Sûr que l’homme au cigare aura plus que jamais lu le XXe siècle à reculons. Conçu sur le même principe que ses «Histoires du cinéma», son approche procède par associations libres, juxtapositions et métaphores. Et pour éclairer le spectateur, citons le maître: «Les uns pensent, les autres agissent, mais la vraie condition humaine est de penser avec ses mains.»

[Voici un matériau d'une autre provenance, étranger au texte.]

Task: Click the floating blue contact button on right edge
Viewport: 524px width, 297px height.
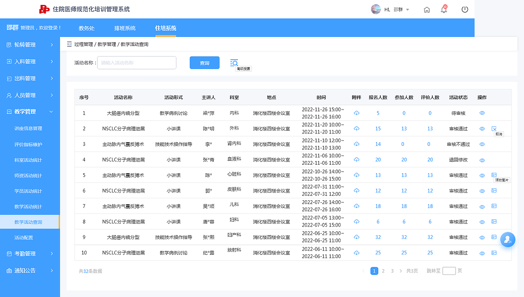Action: click(x=508, y=240)

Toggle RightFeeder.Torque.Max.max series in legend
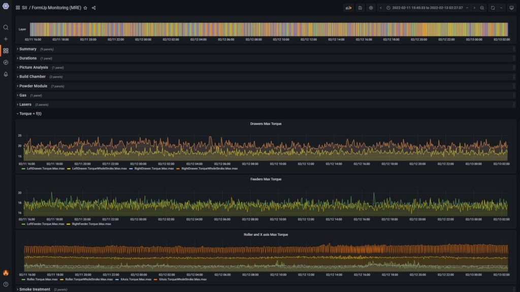click(91, 224)
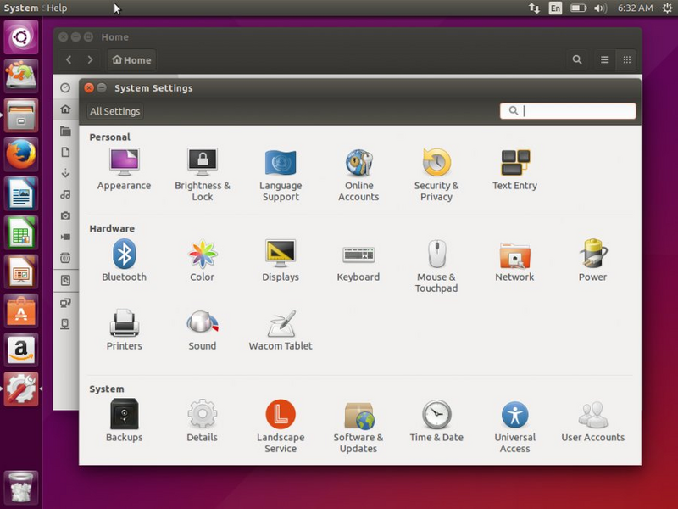Image resolution: width=678 pixels, height=509 pixels.
Task: Open Universal Access settings
Action: coord(514,417)

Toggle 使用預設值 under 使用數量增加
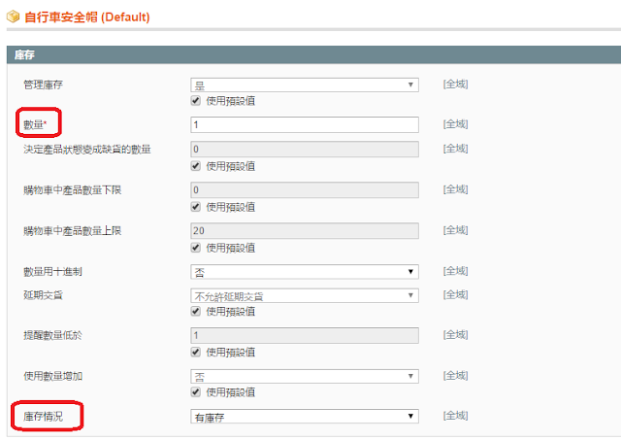coord(197,392)
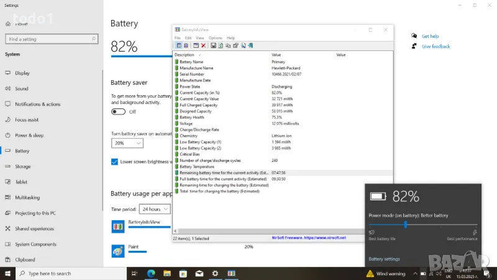The width and height of the screenshot is (497, 280).
Task: Select Power & sleep in Settings sidebar
Action: [x=29, y=135]
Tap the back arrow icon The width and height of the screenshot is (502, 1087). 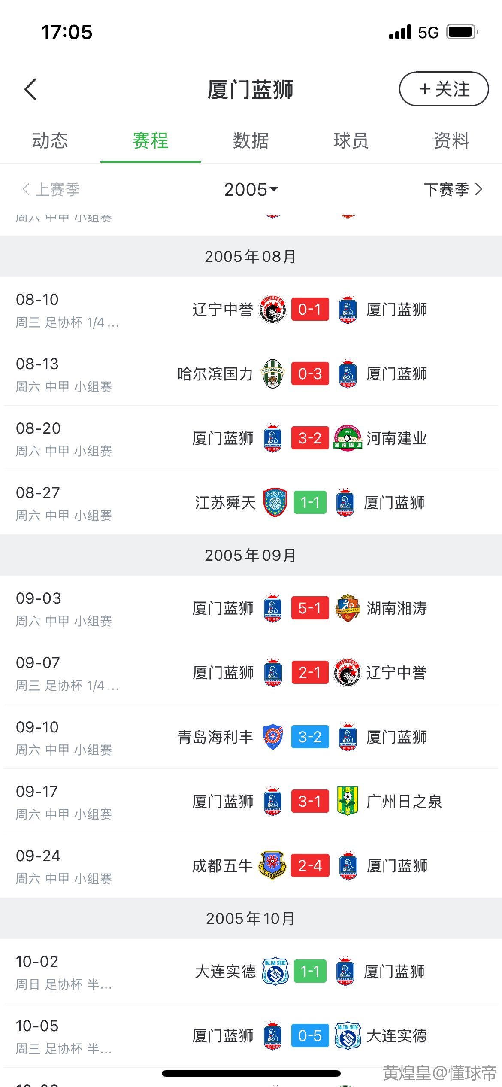point(30,89)
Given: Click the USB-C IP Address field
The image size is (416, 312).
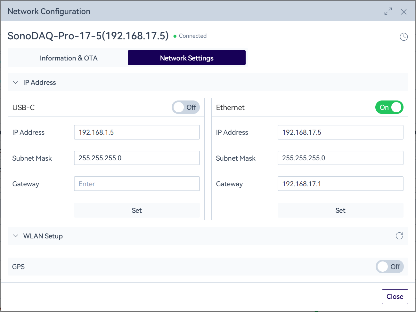Looking at the screenshot, I should click(x=137, y=132).
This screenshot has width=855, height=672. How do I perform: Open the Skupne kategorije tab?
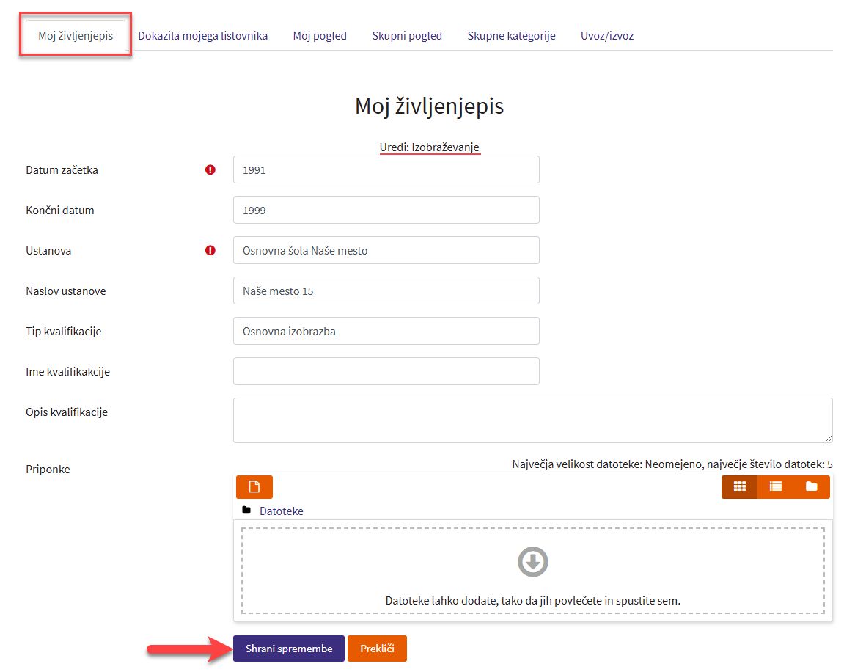511,35
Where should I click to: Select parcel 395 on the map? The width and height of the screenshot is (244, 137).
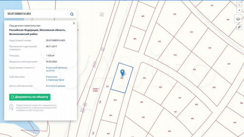(144, 78)
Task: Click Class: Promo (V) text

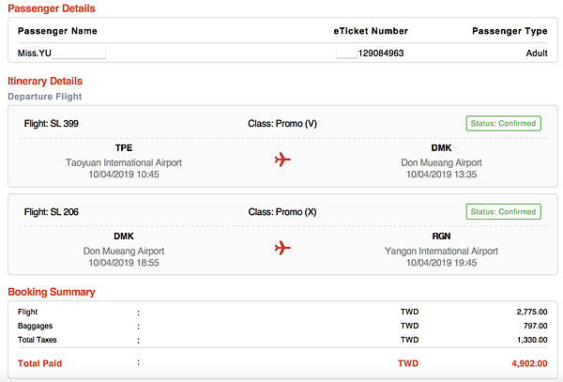Action: click(282, 124)
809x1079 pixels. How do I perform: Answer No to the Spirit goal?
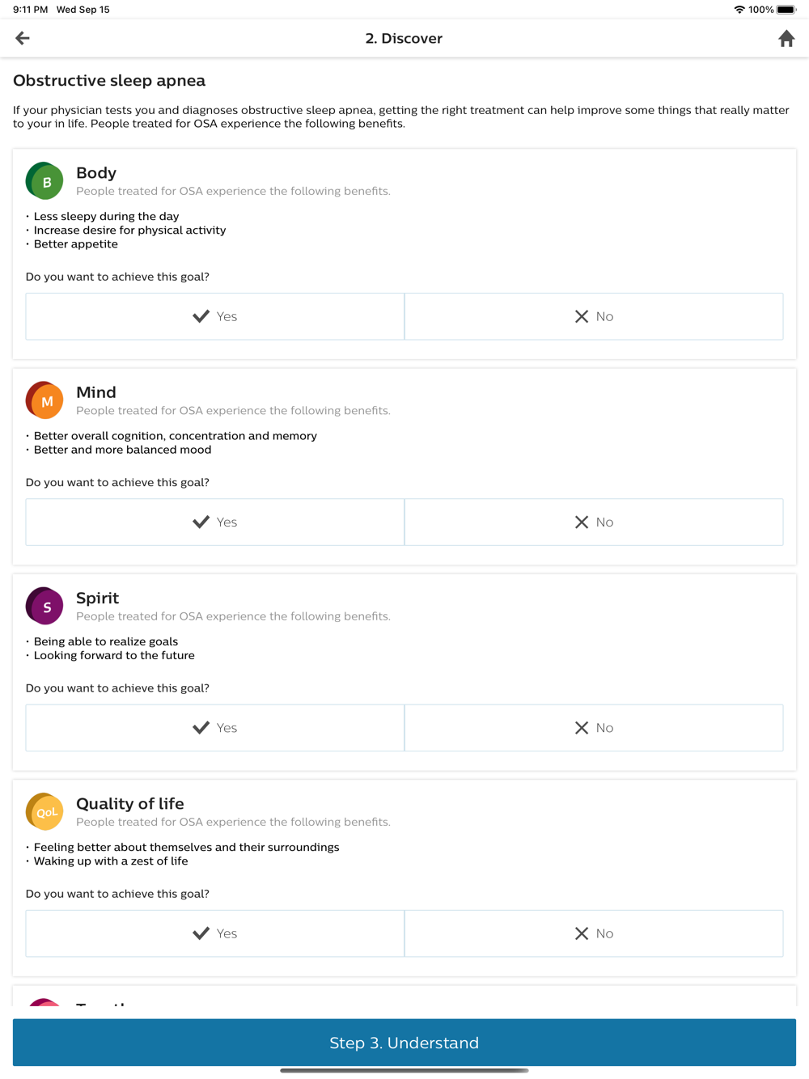click(594, 728)
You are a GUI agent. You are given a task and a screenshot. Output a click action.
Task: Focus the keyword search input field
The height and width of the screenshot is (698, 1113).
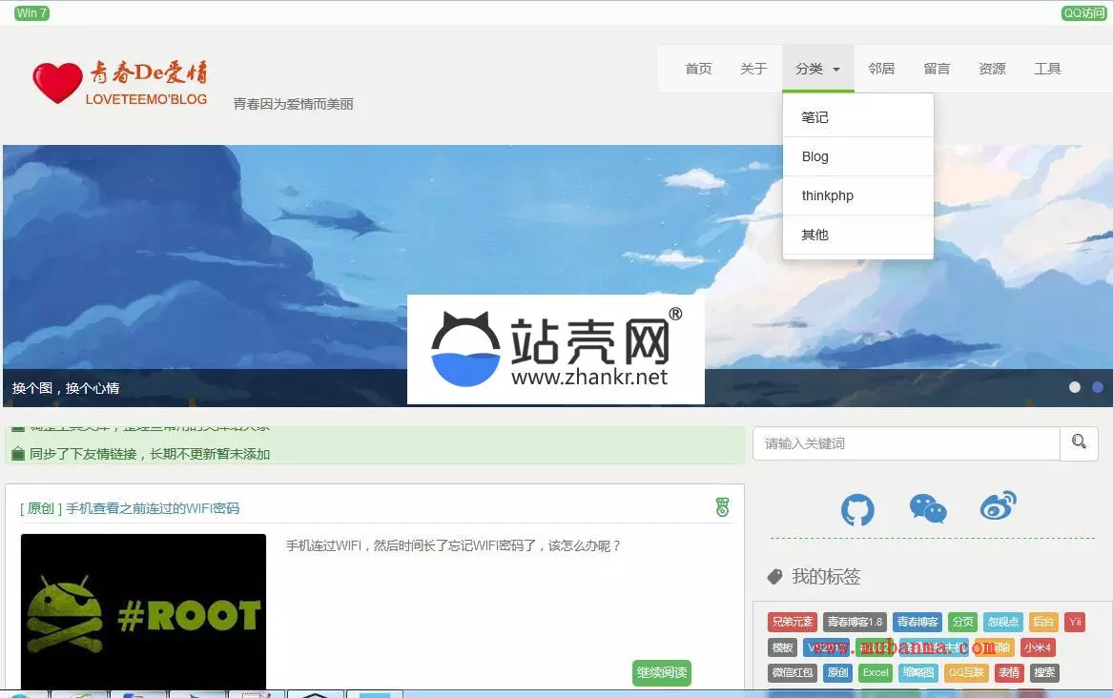click(x=906, y=443)
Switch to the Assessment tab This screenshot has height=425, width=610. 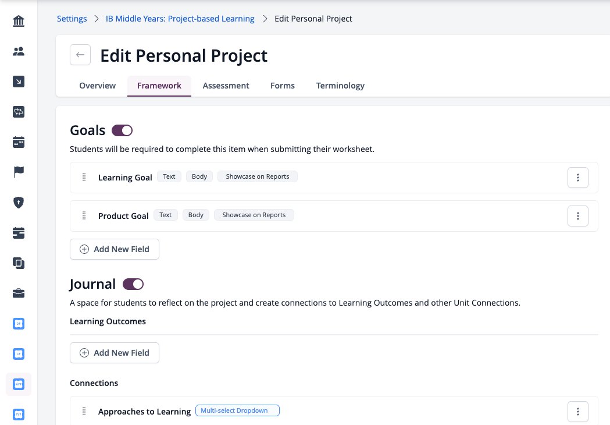click(226, 86)
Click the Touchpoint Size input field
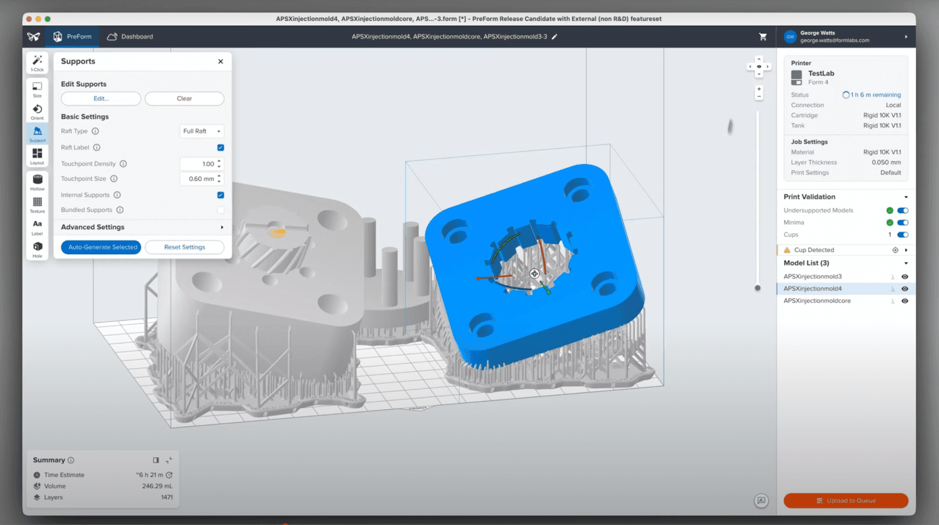 [199, 179]
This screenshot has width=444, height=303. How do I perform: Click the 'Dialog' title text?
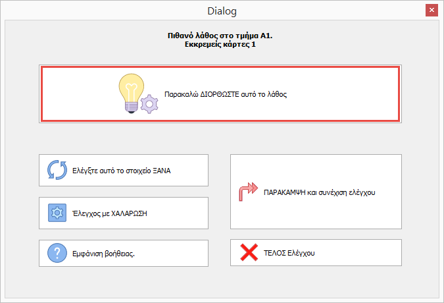coord(222,11)
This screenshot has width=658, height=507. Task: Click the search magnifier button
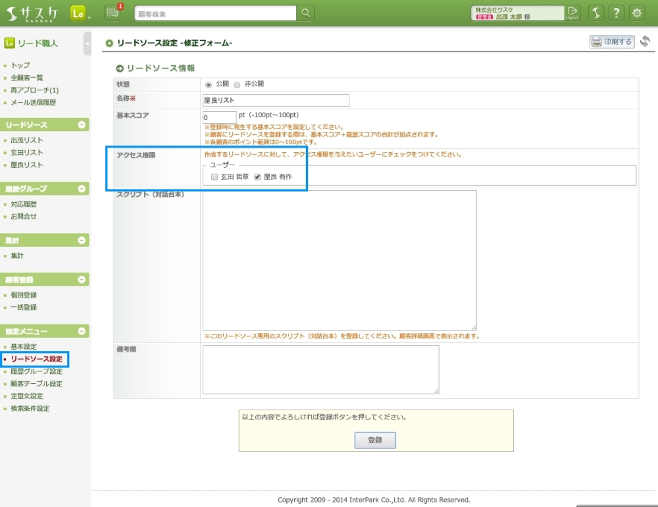[x=306, y=13]
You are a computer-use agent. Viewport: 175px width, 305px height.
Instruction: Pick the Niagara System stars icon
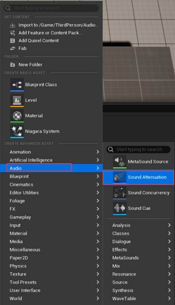pyautogui.click(x=17, y=131)
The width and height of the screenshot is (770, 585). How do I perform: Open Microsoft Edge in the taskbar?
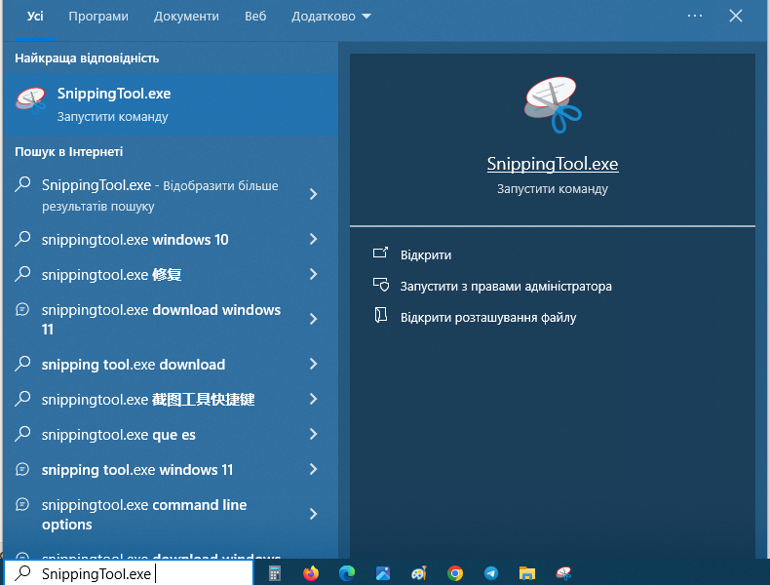coord(347,573)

Autre style avec Silvio Soldini qui, lui, présente «Pain et tulipes» dans la quinzaine des réalisateurs, l’une des manifestations parallèles au concours cannois. Le cinéaste Helvético-lombard s’affirme comme l’un des grands espoirs du cinéma transalpin. En trois films et 40 ans d’existence. Sa dernière toile vient de remporter neuf «David di Donatello» (l’équivalent en Italie des Césars français). Dont les prix du meilleur film et du meilleur réalisateur.
Cerise sur le gâteau: l’acteur zurichois Bruno Ganz – qui joue justement dans le film de Soldini – s’est vu décerner le prix d’interprétation masculine, à Rome, en campant l’étrange serveur d’un restaurant de Venise.
Mais les producteurs suisses sont, eux aussi, de la partie cette année à Cannes. A l’exemple de la société lausannoise CAB Production qui co-finance «Les destinées sentimentales» d’Olivier Assayas, un film en compétition officielle.
Outre l’opportunité d’un co-financement international, Gérard Druey et Jean-Louis Porchet de CAB sont tombés sous le charme de la personnalité d’Olivier Assayas. Dans leur choix, le fait que l’histoire du film se déroule sur le lac de Brienz, en Suisse, a joué un rôle prépondérant. Comme ce fut le cas lors de leur dernière production de «Merci pour le chocolat», tourné par Claude Chabrol dans la région vaudoise.
Enfin, relevons que «Les destinées sentimentales» ont permis aux associés de CAB Production d’engager des comédiens et des techniciens suisses sur le tournage.